Następnie podano obliczeniowe i eksperymentalne wartości analizy elementarnej oraz kilka zdań na temat zawartości wody krystalicznej i wytwarzania bezwodnika.
S. 291:
P-oksyfenyloglicyna
P-oksyfenyloglicynę otrzymuje się z P-amidofenolu analogicznie do związku orto, jednak proces ten przebiega prawie bez tworzenia się żywicy.
Glicyna ta jest słabo rozpuszczalna w wodzie i krystalizuje bez wody krystalicznej, a mianowicie przy szybkim schładzaniu w postaci kulistych agregatów, natomiast przy powolnym schładzaniu w postaci płatków przypominających miki. Rozpuszczalność w alkoholu jest niewielka, w eterze substancja jest nierozpuszczalna. Po podgrzaniu do 200 °C P-oksyfenyloglicyna, w przeciwieństwie do związku orto, nie ulega żadnym zmianom. Roztwór w kwasie solnym po dodaniu kroplami roztworu chlorku wapnia zmienia kolor najpierw na ciemnofioletowy, a następnie na żółtawy.
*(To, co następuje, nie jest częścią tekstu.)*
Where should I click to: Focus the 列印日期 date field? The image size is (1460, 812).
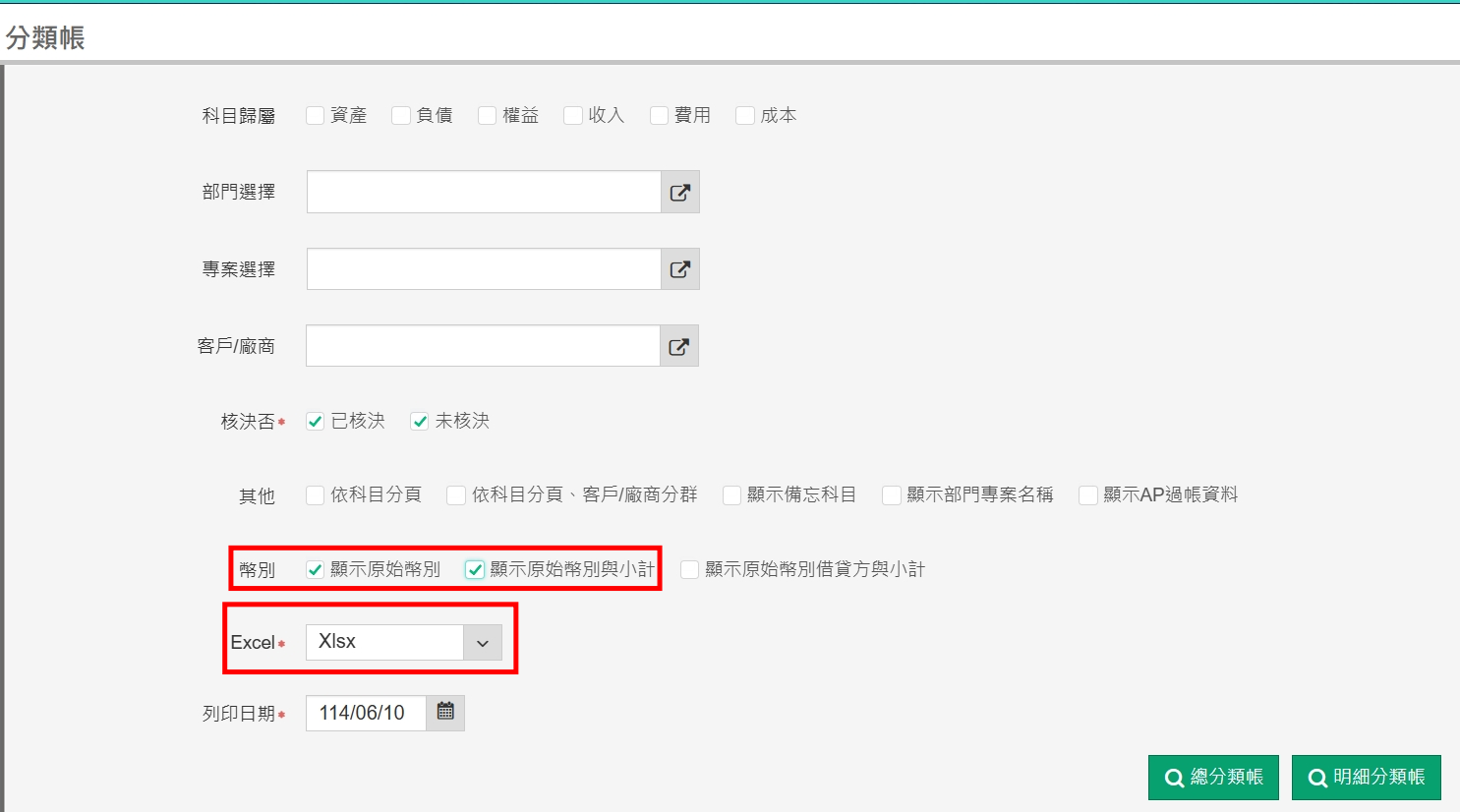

Moje rozumienie tej reakcji jest następujące: u Vatera kwas monochlorooctowy traci Cl i zastępuje H z grupy NH2 p-aminofenolu, glicyna wytrąca się, a powstały HCl jest wypędzany z roztworu pod wpływem ciepła, jednak powstaje również chlorowodorek p-aminofenolu, co zmniejsza wydajność.
W przypadku Meldola i in. tworzy się NaCl, a podstawiony wodór tworzy kwas octowy z resztą octanu sodu. Nadmiar octanu sodu tworzy bufor kwasu octowego – octanu (pH 4,75). Po schłodzeniu wytrąca się glicyna, a octan, kwas octowy i NaCl pozostają w roztworze. Podobnie jak w przypadku syntezy paracetamolu, osad z filtra przemywa się lodowatą wodą (aby rozpuścić jak najmniej substancji). Pytanie brzmi teraz, czy glicyna rozpuszcza się w gorącej wodzie i czy rekrystalizacja jest w ogóle możliwa i konieczna. Niewielka ilość octanu i soli kuchennej nie powinna zaszkodzić wywoływaczowi.
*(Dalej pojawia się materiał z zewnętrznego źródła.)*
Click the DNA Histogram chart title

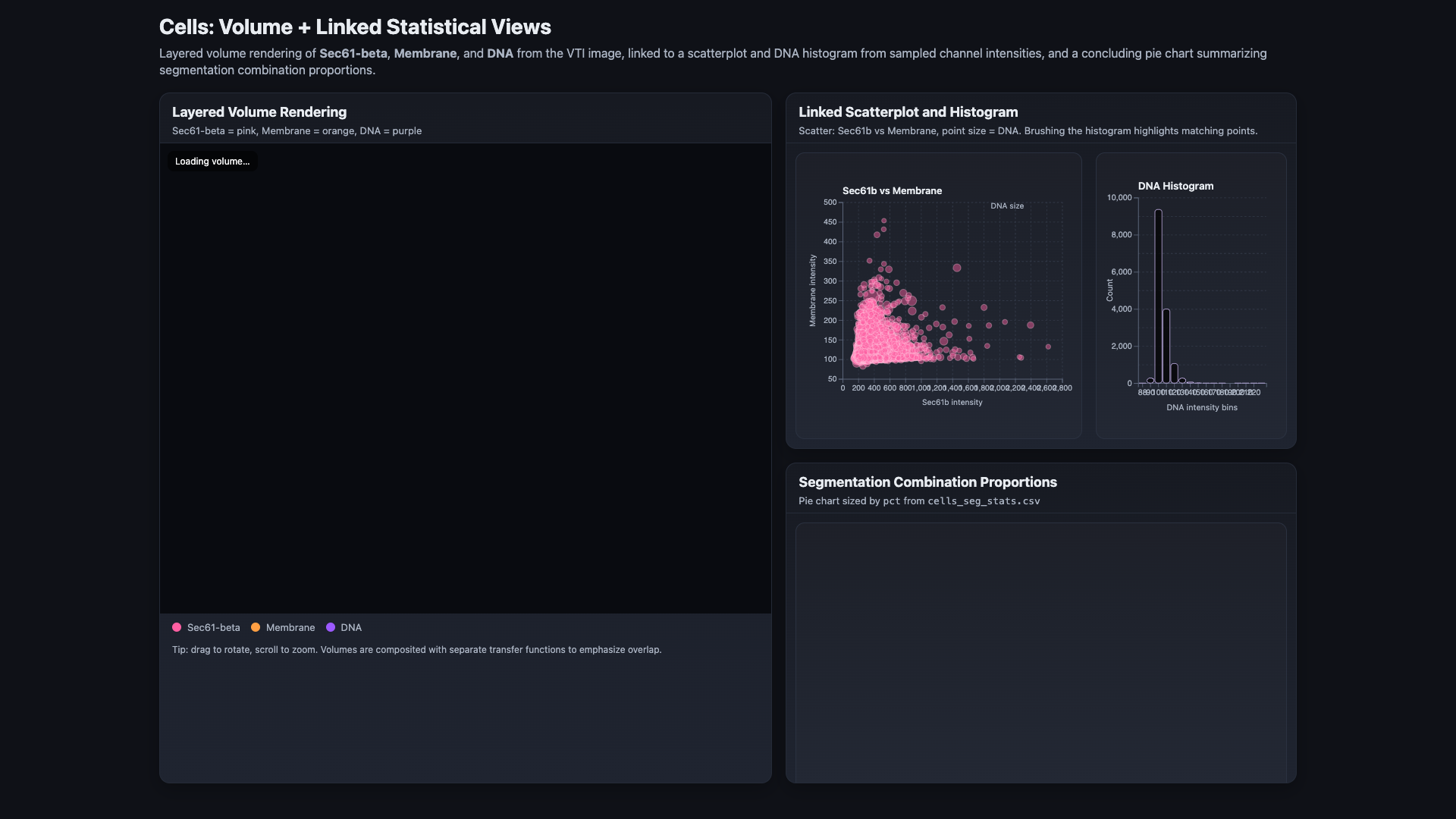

Jeszcze słowo o ilości wody. 20-krotna ilość, jak u Vatera, wydaje mi się dość duża, a 15 ml wody na 10,9 g p-aminofenolu, jak w przepisie na paracetamol, wydaje mi się dość mała.
Postąpiłbym w następujący sposób: rozpuścić octan i kwas monochlorooctowy w wodzie w oddzielnych naczyniach, dodać p-aminofenol do roztworu octanu, przy ciągłym mieszaniu przygotować zawiesinę, dodać roztwór kwasu monochlorooctowego (czy p-aminofenol rozpuszcza się już teraz, tak jak przy dodaniu bezwodnika octowego?) i przy dalszym mieszaniu powoli podwyższać temperaturę oraz obserwować, czy wytrąca się produkt reakcji; jeśli tak, utrzymywać tę temperaturę przez 10 minut. Jeśli nie, dalej podgrzewać do ok. 85 °C i utrzymywać tę temperaturę przez 10 minut. Następnie pozostawić do ostygnięcia i przefiltrować. Odrzucić filtrat, a osad przemyć lodowatą wodą. Po wyschnięciu przygotować z niego Ansco 130.
Czy macie jakieś sugestie?
O niebezpieczeństwach związanych z kwasem monochlorooctowym:
Mam wyciąg i będę pracować za pleksiglasową szybą ochronną, w grubych rękawiczkach nitrylowych z długimi mankietami, gumowym fartuchu i okularach ochronnych. Podczas odmierzania dodatkowo w masce przeciwpyłowej.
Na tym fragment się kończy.